What the task asks:
Copy the records below line for line, leaving out the picture markers.

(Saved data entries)
---*---

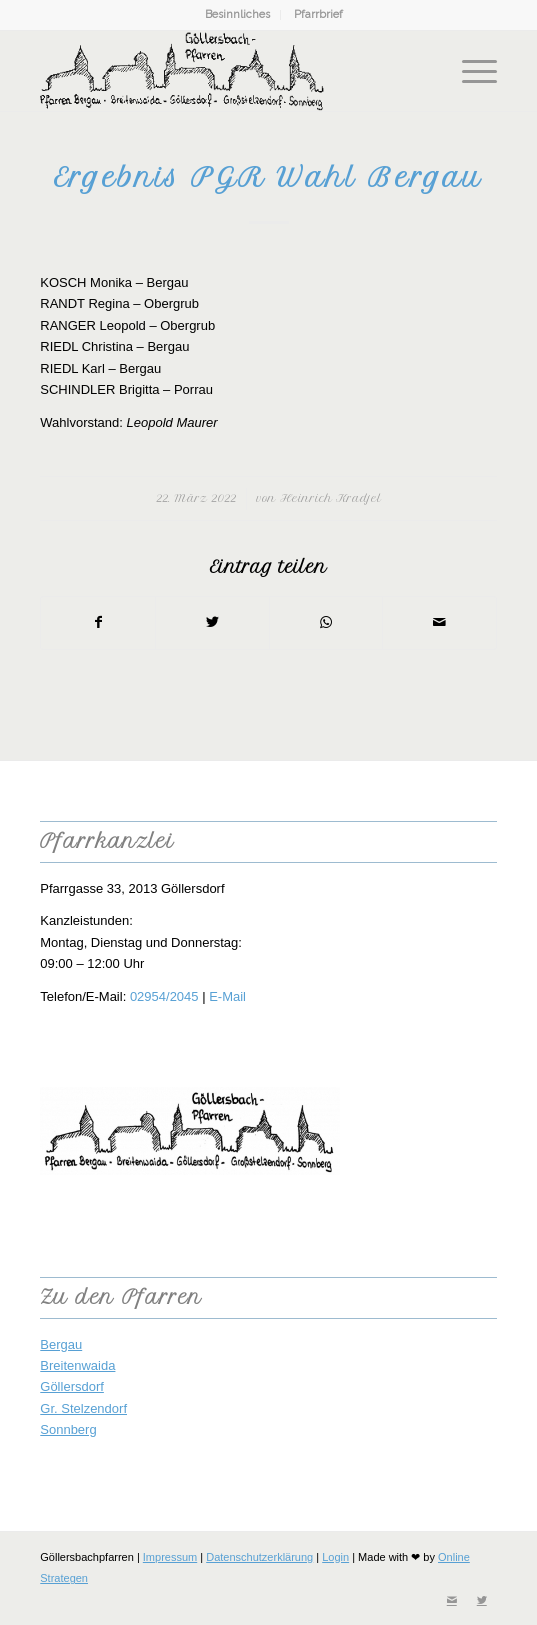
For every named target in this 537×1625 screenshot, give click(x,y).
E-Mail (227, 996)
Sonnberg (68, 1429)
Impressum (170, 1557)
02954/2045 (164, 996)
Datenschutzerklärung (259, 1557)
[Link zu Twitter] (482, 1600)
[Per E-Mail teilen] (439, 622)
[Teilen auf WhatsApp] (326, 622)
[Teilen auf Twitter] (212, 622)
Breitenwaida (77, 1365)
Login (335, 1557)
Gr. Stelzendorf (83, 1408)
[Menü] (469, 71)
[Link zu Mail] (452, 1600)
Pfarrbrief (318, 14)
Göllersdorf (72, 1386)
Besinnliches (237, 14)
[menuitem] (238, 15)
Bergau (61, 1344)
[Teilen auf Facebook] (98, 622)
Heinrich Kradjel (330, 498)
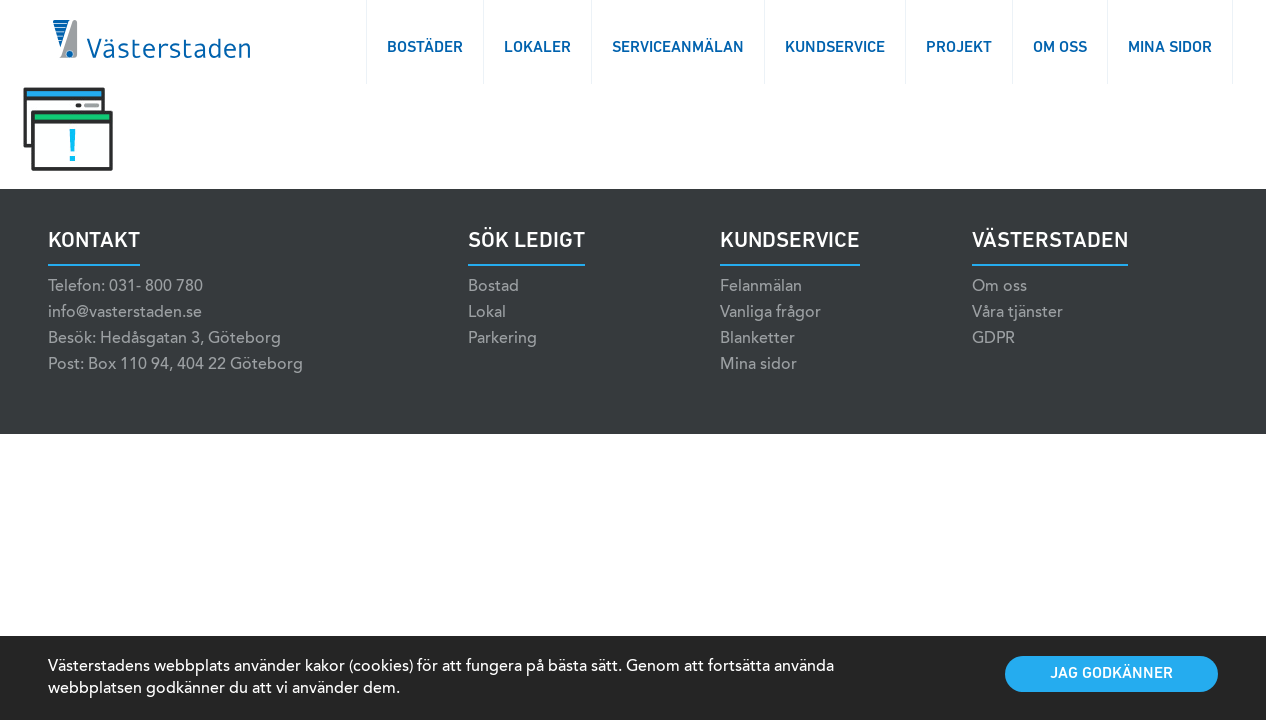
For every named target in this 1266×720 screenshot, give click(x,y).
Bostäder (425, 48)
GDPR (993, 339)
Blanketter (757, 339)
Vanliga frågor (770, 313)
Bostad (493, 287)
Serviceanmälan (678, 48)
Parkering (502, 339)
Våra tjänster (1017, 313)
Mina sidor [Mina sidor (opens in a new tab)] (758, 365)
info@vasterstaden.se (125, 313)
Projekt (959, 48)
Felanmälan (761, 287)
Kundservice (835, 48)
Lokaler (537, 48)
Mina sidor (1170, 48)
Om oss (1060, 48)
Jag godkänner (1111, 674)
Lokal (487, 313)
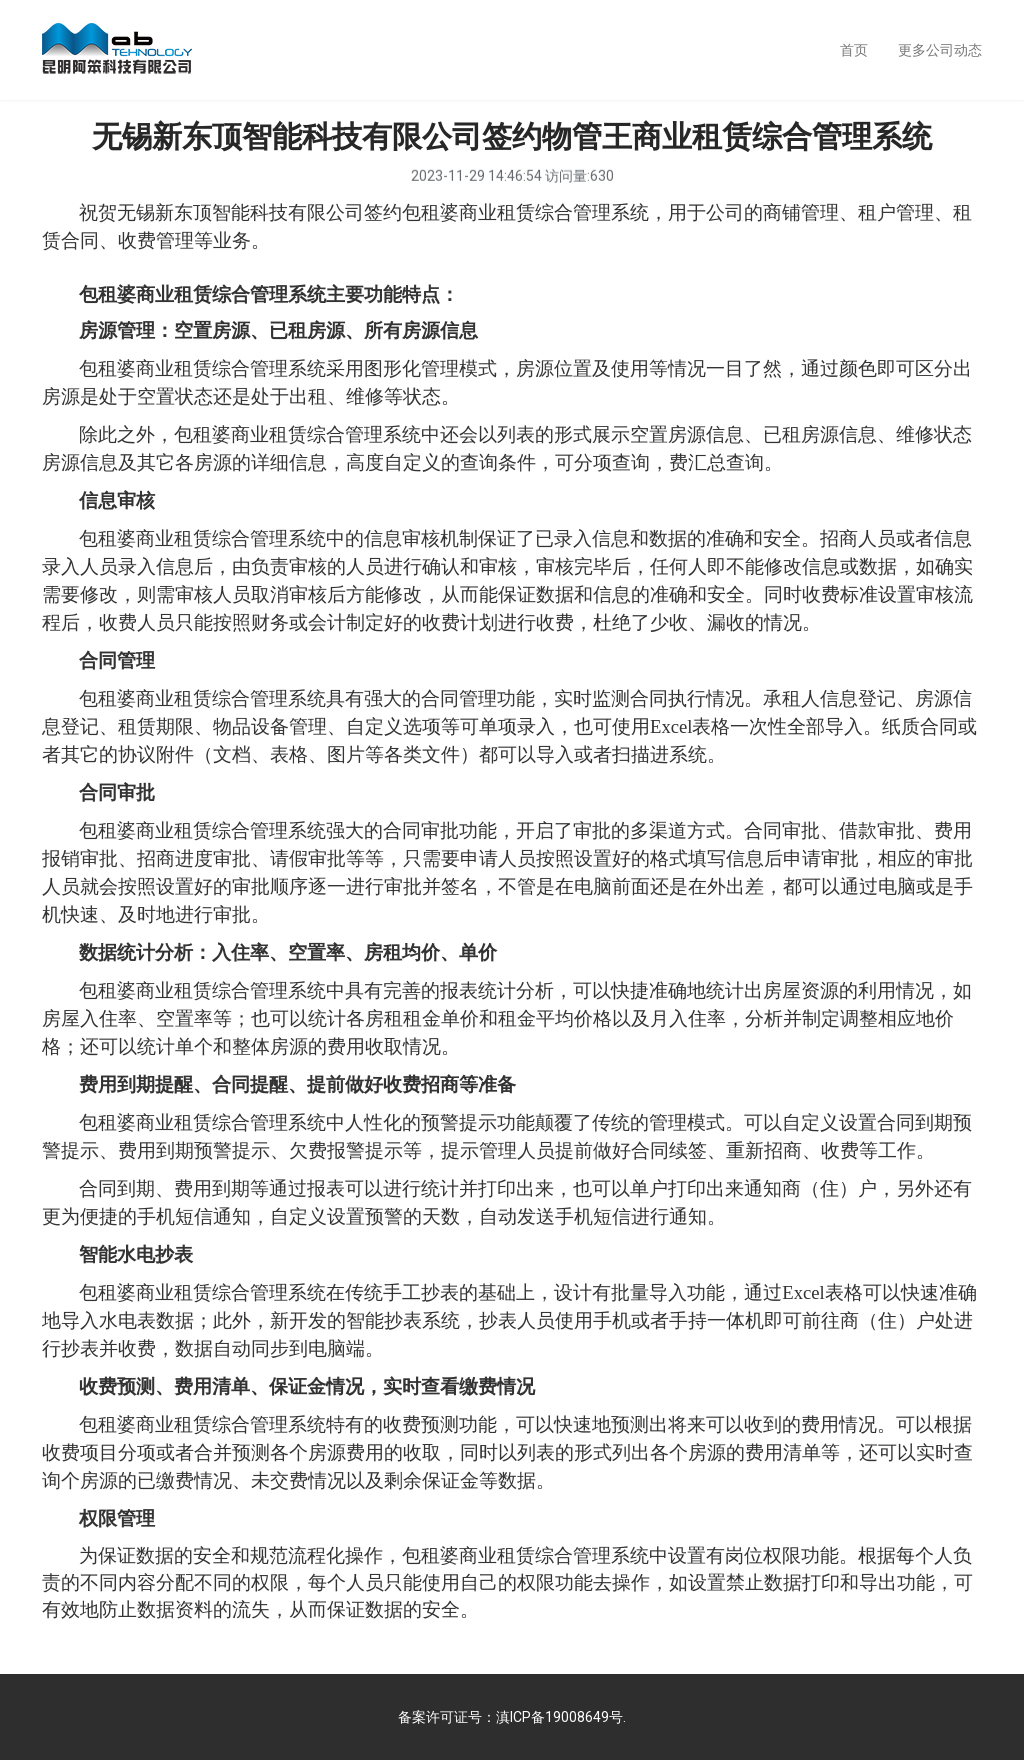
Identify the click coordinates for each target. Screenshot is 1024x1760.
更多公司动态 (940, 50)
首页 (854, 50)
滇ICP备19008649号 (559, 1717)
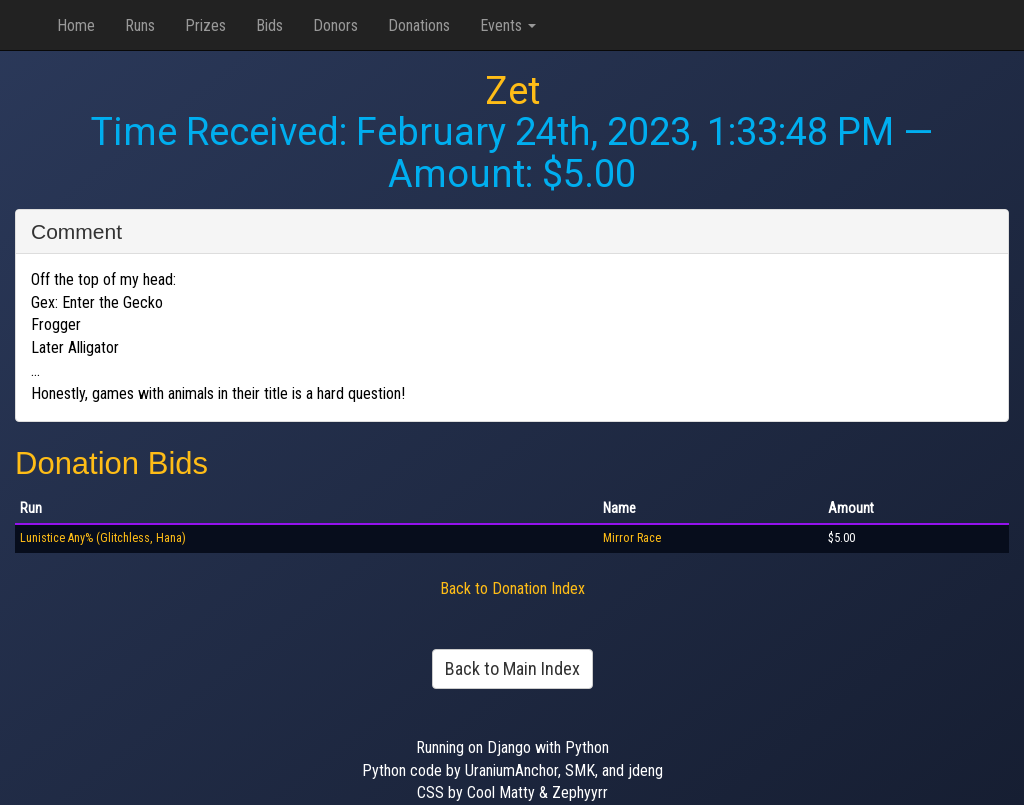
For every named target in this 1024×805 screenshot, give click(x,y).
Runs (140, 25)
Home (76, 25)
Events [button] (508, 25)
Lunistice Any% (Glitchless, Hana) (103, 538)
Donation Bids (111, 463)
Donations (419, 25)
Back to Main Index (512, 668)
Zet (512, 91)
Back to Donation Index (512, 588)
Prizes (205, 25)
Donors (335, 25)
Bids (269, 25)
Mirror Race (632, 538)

---*---

Worked answer:
For every named target in this 537×1625 screenshot, give click(x,y).
E-Mail (227, 996)
Sonnberg (68, 1429)
Impressum (170, 1557)
02954/2045 (164, 996)
Datenschutzerklärung (259, 1557)
[Link zu Twitter] (482, 1600)
[Per E-Mail teilen] (439, 622)
[Teilen auf WhatsApp] (326, 622)
[Teilen auf Twitter] (212, 622)
Breitenwaida (77, 1365)
Login (335, 1557)
Gr. Stelzendorf (83, 1408)
[Menü] (469, 71)
[Link zu Mail] (452, 1600)
Pfarrbrief (318, 14)
Göllersdorf (72, 1386)
Besinnliches (237, 14)
[menuitem] (238, 15)
Bergau (61, 1344)
[Teilen auf Facebook] (98, 622)
Heinrich Kradjel (330, 498)
For every named target in this 1266×720 screenshot, give click(x,y).
Bostäder (425, 48)
GDPR (993, 339)
Blanketter (757, 339)
Vanliga frågor (770, 313)
Bostad (493, 287)
Serviceanmälan (678, 48)
Parkering (502, 339)
Våra tjänster (1017, 313)
Mina sidor [Mina sidor (opens in a new tab)] (758, 365)
info@vasterstaden.se (125, 313)
Projekt (959, 48)
Felanmälan (761, 287)
Kundservice (835, 48)
Lokaler (537, 48)
Mina sidor (1170, 48)
Om oss (1060, 48)
Jag godkänner (1111, 674)
Lokal (487, 313)
Identify the click coordinates for each target. Screenshot is 1024x1760.
更多公司动态 (940, 50)
首页 (854, 50)
滇ICP备19008649号 (559, 1717)
For every named target in this 1024×805 screenshot, give click(x,y).
Runs (140, 25)
Home (76, 25)
Events [button] (508, 25)
Lunistice Any% (Glitchless, Hana) (103, 538)
Donation Bids (111, 463)
Donations (419, 25)
Back to Main Index (512, 668)
Zet (512, 91)
Back to Donation Index (512, 588)
Prizes (205, 25)
Donors (335, 25)
Bids (269, 25)
Mirror Race (632, 538)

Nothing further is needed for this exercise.